Consistent with previous studies [5, 14, 49, 57, 58, 65], recently published data from the ongoing SENTINEL1 study (ClinicalTrials.gov identifier: NCT02273882) [74, 81] demonstrated that earlier gestational age and younger chronologic age were associated with a higher risk of ICU admission and need for mechanical ventilation compared with birth at later gestational age and older chronologic age (Table 3). In this study, data on infants born at 29–35 wGA not receiving RSV immunoprophylaxis were collected from 43 sites across the US [74]. In total, 702 infants were hospitalized for community-acquired RSV infection and overall, 42% were admitted to the ICU and 20% required mechanical ventilation [74, 81]. Infants <6 months of age accounted for 78% of RSVH observed, 87% of ICU admissions, and 92% of those requiring mechanical ventilation [74]. Adjusting for their prevalence in US births, the number of RSVH among infants 29–32 and 33–34 wGA were 2-fold (95% CI: 1.6, 2.4) and 1.5-fold (95% CI: 1.2, 1.8) higher, respectively, than that of infants 35 wGA. The number of ICU admissions among infants 29–32 and 33–34 wGA were 3.1-fold (95% CI: 2.2, 4.2) and 1.9-fold (95% CI: 1.4, 2.6) higher, respectively, than that of infants 35 wGA [81]. The number of mechanical ventilation events among infants 29–32 and 33–34 wGA were 3.4-fold (95% CI: 2.2, 5.3) and 1.9-fold (95% CI: 1.2, 3.1) higher, respectively, than that of infants 35 wGA [81]. The SENTINEL1 study also reported on the costs of RSVH, which were substantially higher for those who required greater intensity of care, as reflected by ICU admission and need for mechanical ventilation, regardless of wGA and chronological age [74]. The overall, median cost per RSVH was $27,461 US dollars [74].

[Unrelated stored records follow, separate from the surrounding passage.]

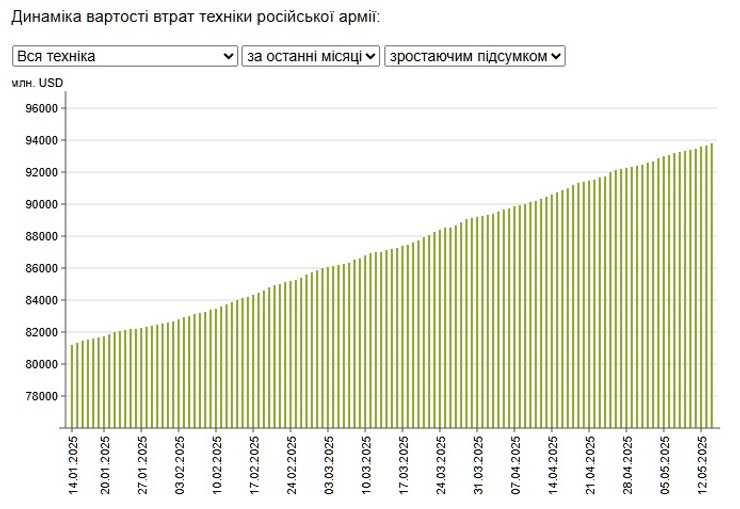This screenshot has width=740, height=509.
Task: Open the 'Вся техніка' equipment dropdown
Action: [125, 57]
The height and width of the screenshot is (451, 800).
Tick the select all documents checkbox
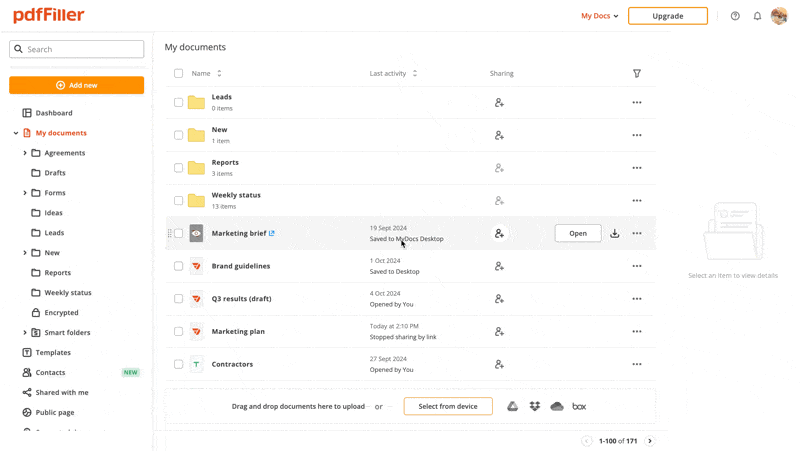click(179, 73)
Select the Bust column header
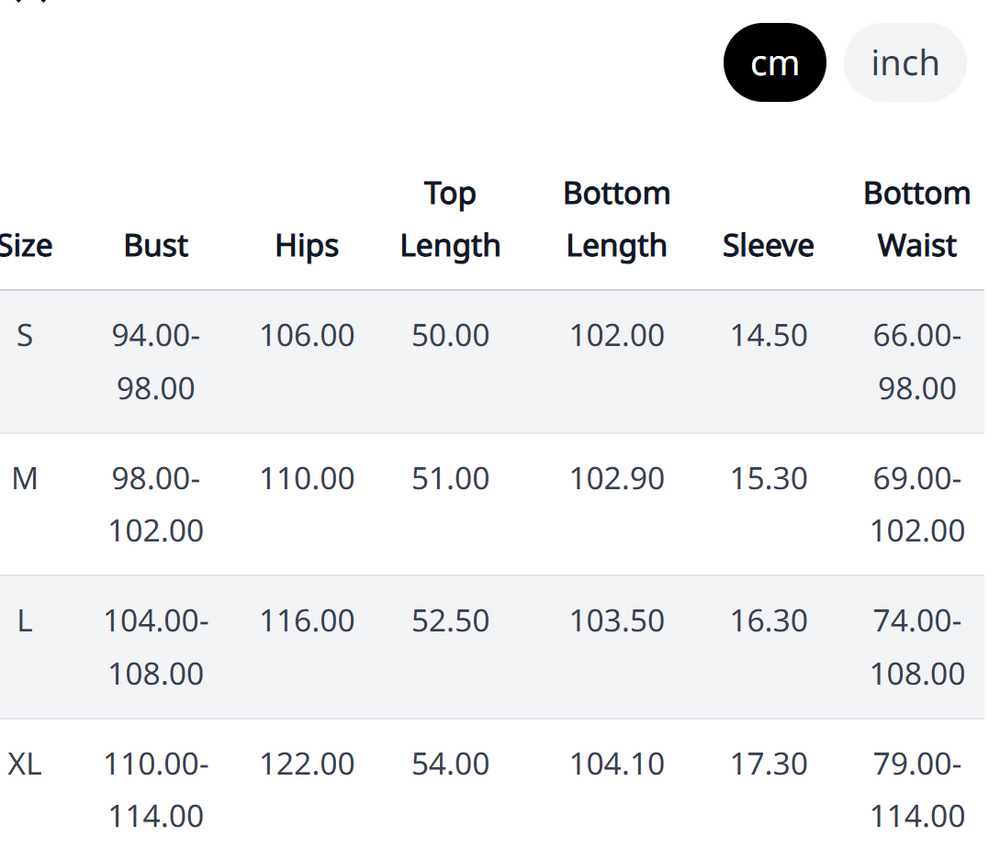 click(156, 245)
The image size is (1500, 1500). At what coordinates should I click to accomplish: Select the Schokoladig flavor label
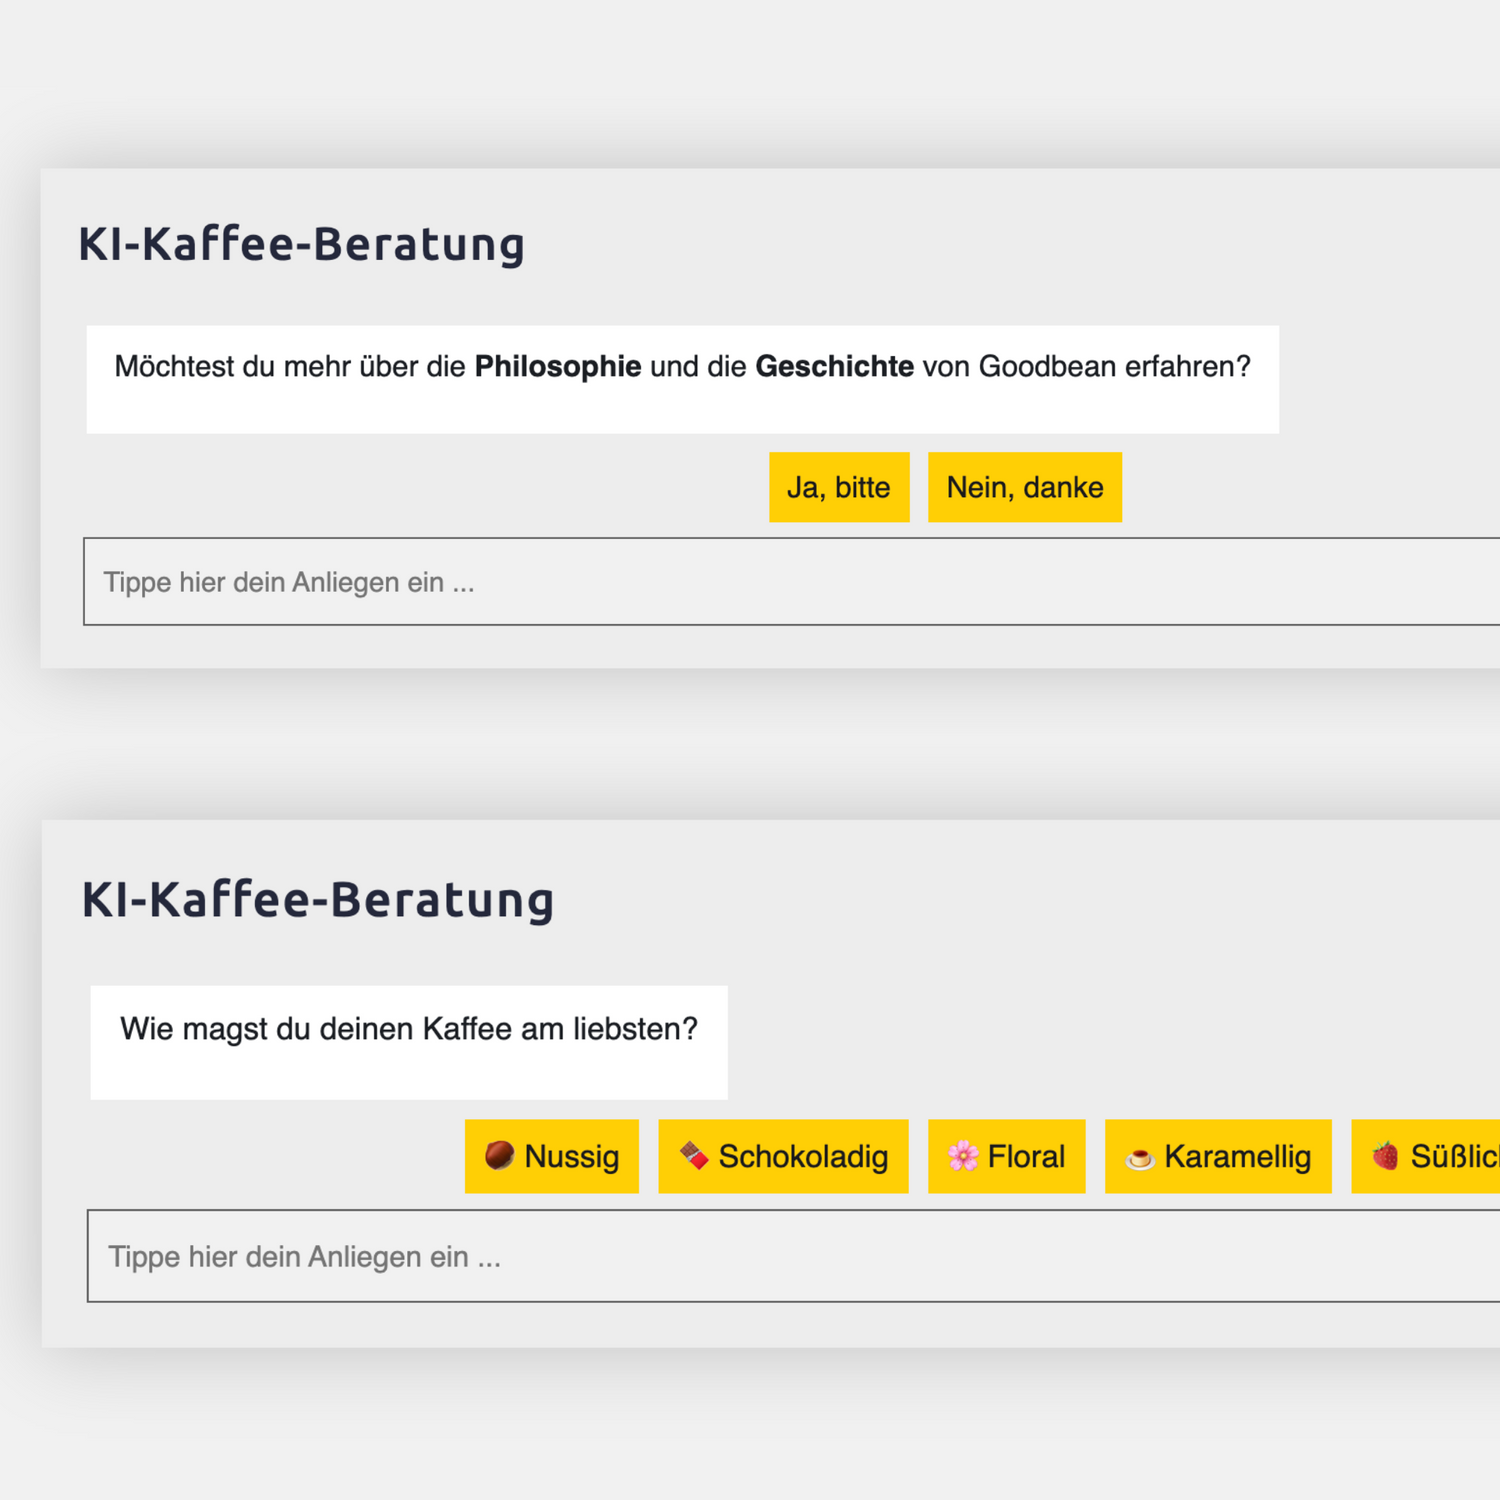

Table 3 Characteristics of community-acquired, respiratory syncytial virus-confirmed hospitalizations in the SENTINEL1 study [74]

Increasing severity of disease with decreasing gestational age was also seen in the retrospective study from CEE [46]. Duration of hospitalization (mean days, ≤28 wGA: 29; 29–32 wGA: 24; 33–36 wGA: 11; term: 9), ICU hospitalization (≤28 wGA: 54.3%; 29–32 wGA: 48.8%; 33–36 wGA: 33.8%; term: 14.1%), LOS in ICU (mean days, ≤28 wGA: 19; 29–32 wGA: 17; 33–36 wGA: 7; term: 7), supplemental oxygen use (≤28 wGA: 80.0%; 29–32 wGA: 77.9%; 33–36 wGA: 68.3%; term: 47.6%), and duration of supplementary oxygen use (mean days, ≤28 wGA: 19; 29–32 wGA: 12; 33–36 wGA: 5; term: 5) all significantly differed across gestational age groups (all P < 0.001) [46]. Additional data come from a retrospective cohort study of 684 infants (12.7% preterm infants ≤35 wGA) aged ≤1 year hospitalized for bronchiolitis or RSV pneumonia over an 18-month period [75]. Preterm infants born at 33–35 wGA had the highest rates of complications (93%), longest hospital LOS (7.4 days), and highest costs ($14,137) of all the gestational groups studied [75].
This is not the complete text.